My Brain is Full
I came to an important conclusion sometime today. My brain is full. After pumping a critique partner's brain for specialized job information last night, then having critique group at which I had to talk about process, and carry that over to a day spent researching facts I need to know for a current project, I hit my limit.
For those who know me, when I tell you that all of the facts I had to find had numbers in them, you will know what those horrible sounds coming from my office were. Especially when I have to see if the numbers will play nice with each other and find a way to explain why things have to happen even if the numbers normally would not get along. Did I ever mention that in college, I failed the supereasy math class twice? Yes, I was trying. I do not have a number center in my brain. I traded it in for more story space. This is why I can memorize shipping routes in the 16th century, all of Henry VIII's wives, in order, with the reason he was no longer married to each one of them, and carry long lists of song lyrics in my head but cannot remember street names in the town where I live.
I've been listening to a new playlist while writing this week (because it took me this long to figure out how to access the subscription feature on Yahoo Jukebox) and only today have I been able to remind myself that the weird sound at the end of "One Week" by Barenaked Ladies is not the cat throwing up. The cat is very glad I have figured this out.
This morning when checking the weather forecast, my brain somehow read "65" as "85" so of course I dressed for near ninety degree weather, and soon regretted that. We are not going to go into why I have an old pajama top festooned with doggy faces where I catsit, but I was glad it was there this morning. Also very glad the puter I use does not have a webcam.

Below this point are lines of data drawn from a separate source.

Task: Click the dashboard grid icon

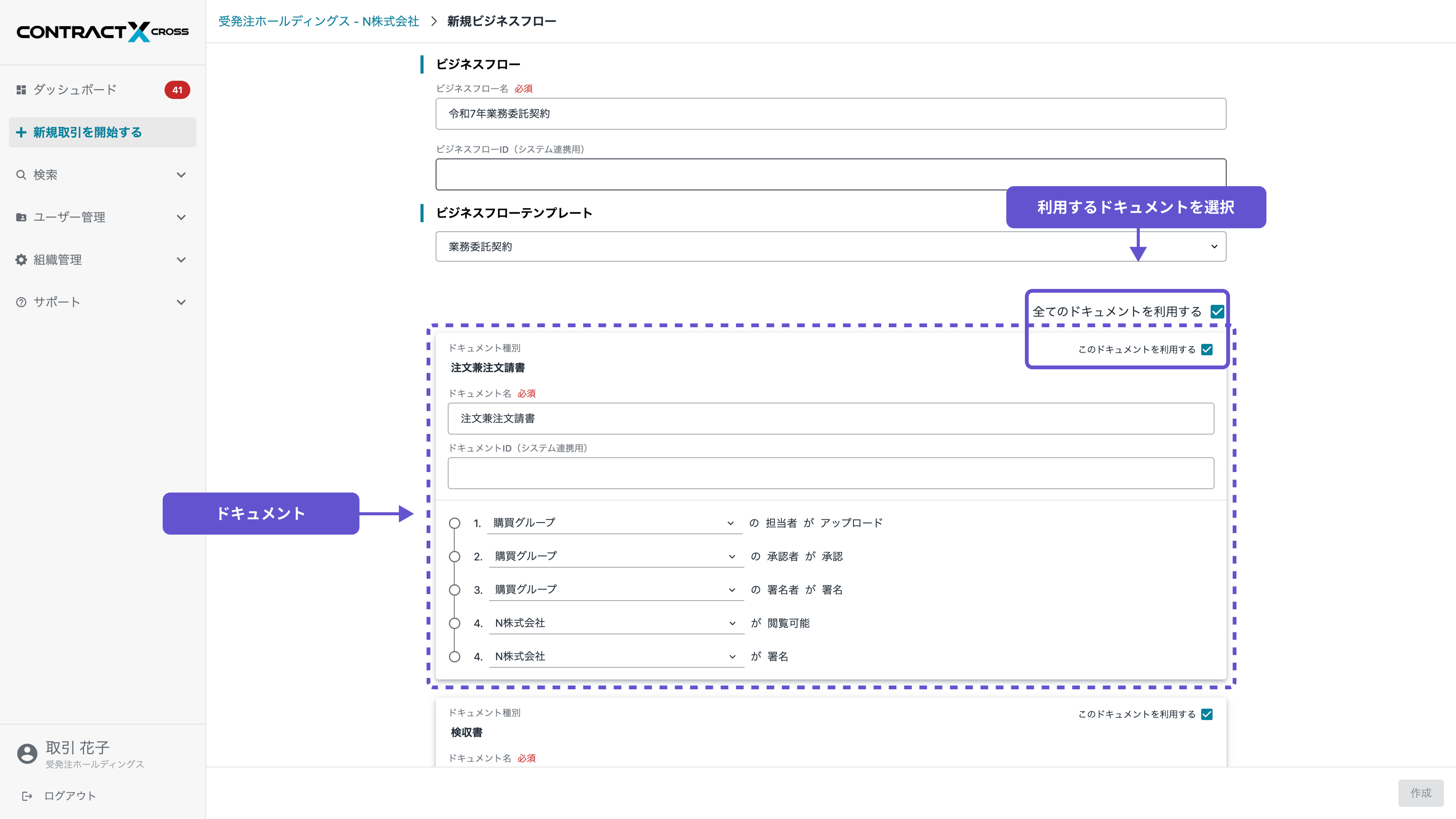Action: click(x=21, y=90)
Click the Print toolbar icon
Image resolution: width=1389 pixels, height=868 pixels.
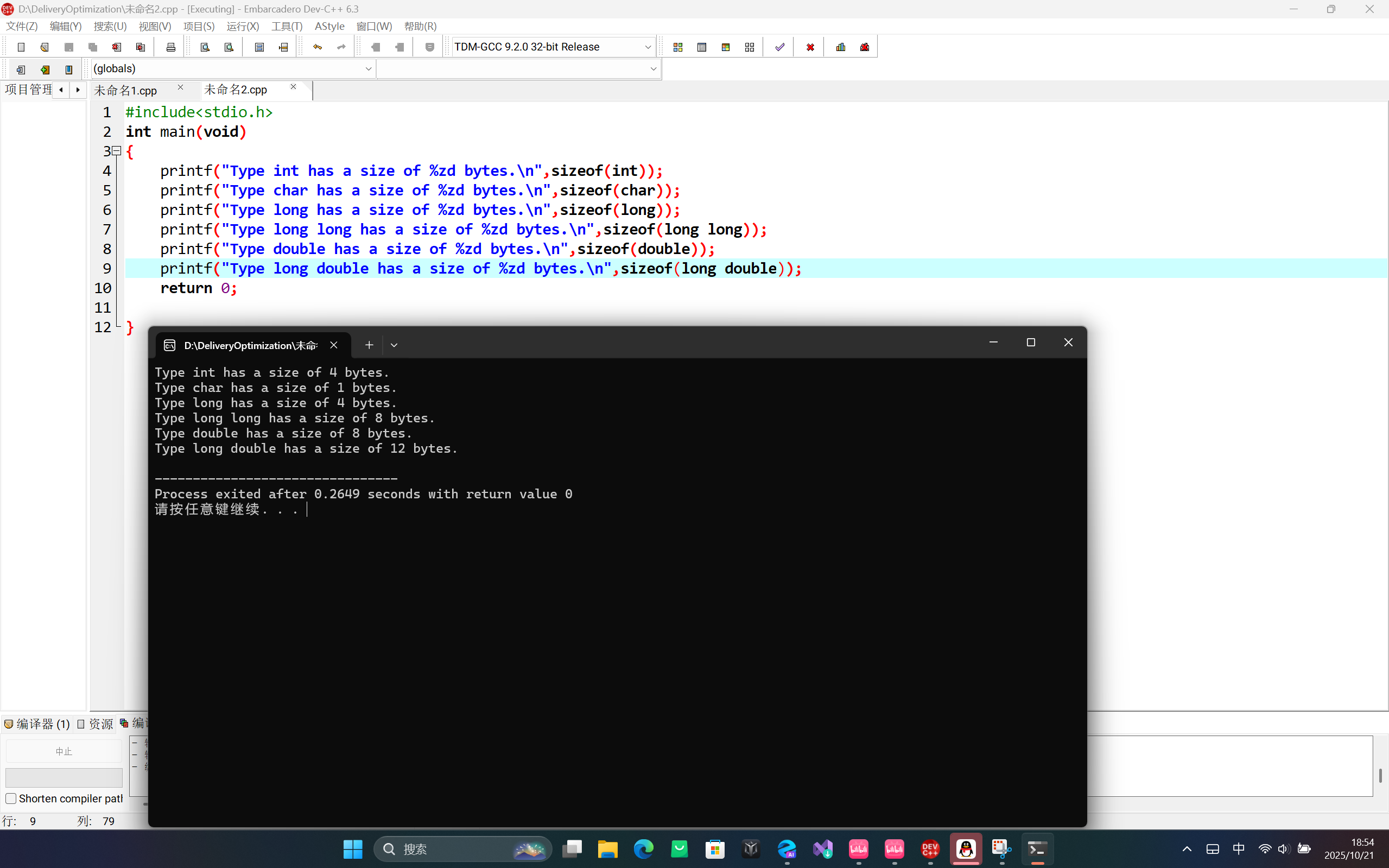(x=170, y=47)
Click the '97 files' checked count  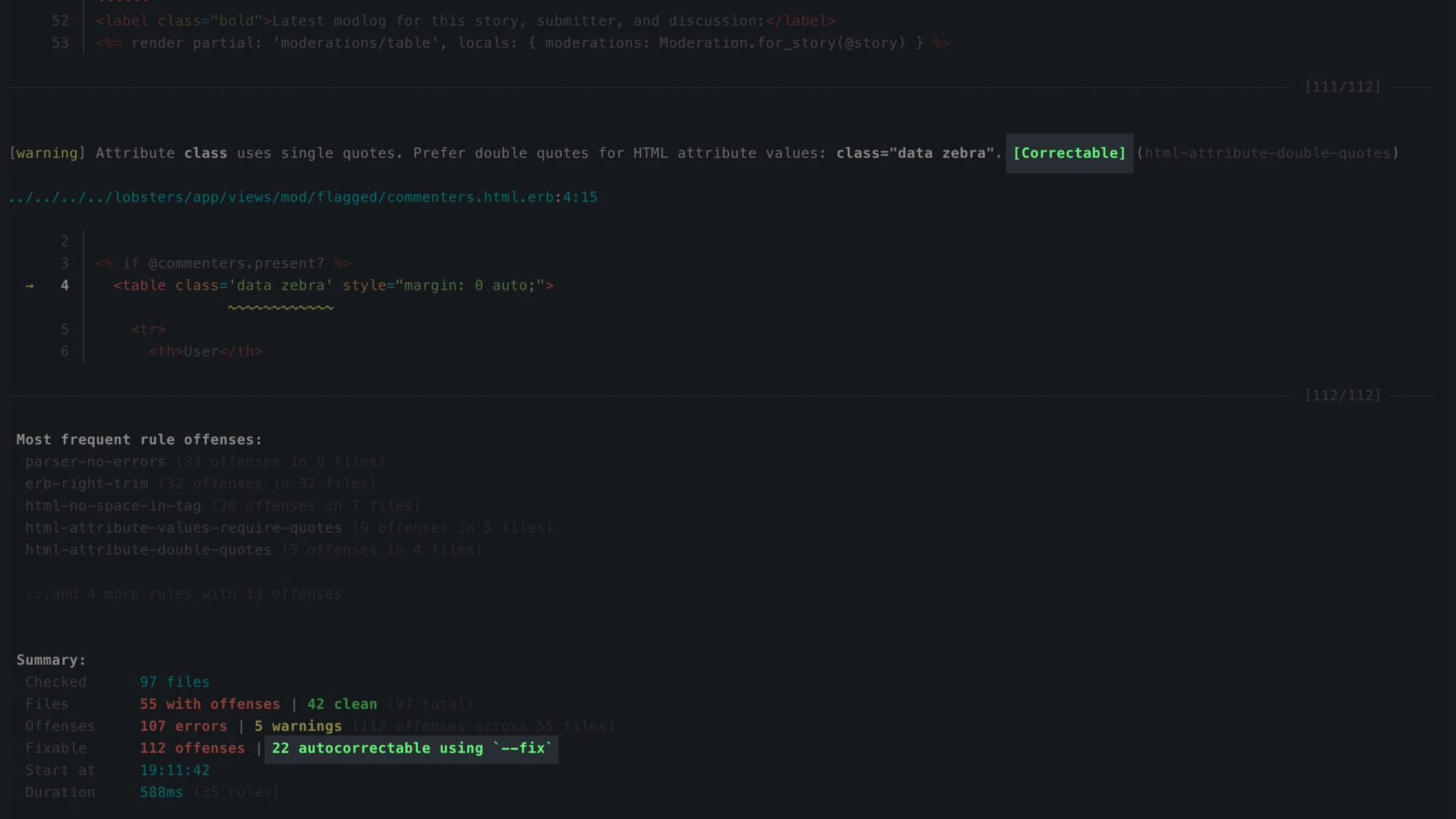coord(174,682)
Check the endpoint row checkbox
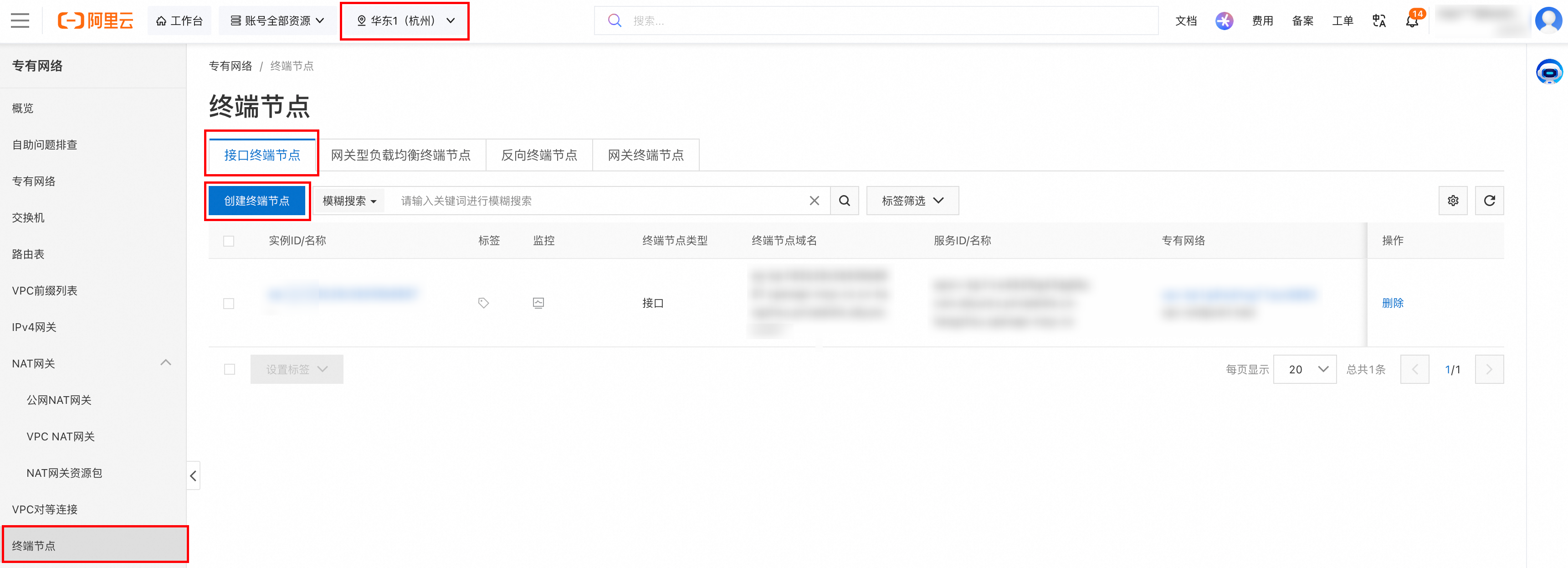Viewport: 1568px width, 568px height. click(229, 303)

In an email exchange with my friend, Kara, I referenced the Trek convention many years ago when a friend asked me to hold her infant and watch her dealer table while she and her husband took a much needed break. No problems with watching the table or the baby, who snoozed the whole time, even though the table was next to a mockup of the Enterprise-D bridge, complete with red alert alarm that went off at irregular intervals. Every single time it went off, my first thought was "must get baby to nursery and respond." This, boys and girls, is when one knows it is time to get out of a fandom. Or at the very least take a break once in a while.
The afternoon I had is another one of those "hey, doofus, take a break" moments. While the research I did today was needed and I got the information I wanted, and that will help shape the story, the focus for me is always on the growing love relationship between the h/h. Time to crack open one of the nice big historicals in my growing TBR pile and read in the glow of my real life hero's puter screen as he plays solitaire. Even though I have a hard time stopping to refuel, it's better than bottoming out.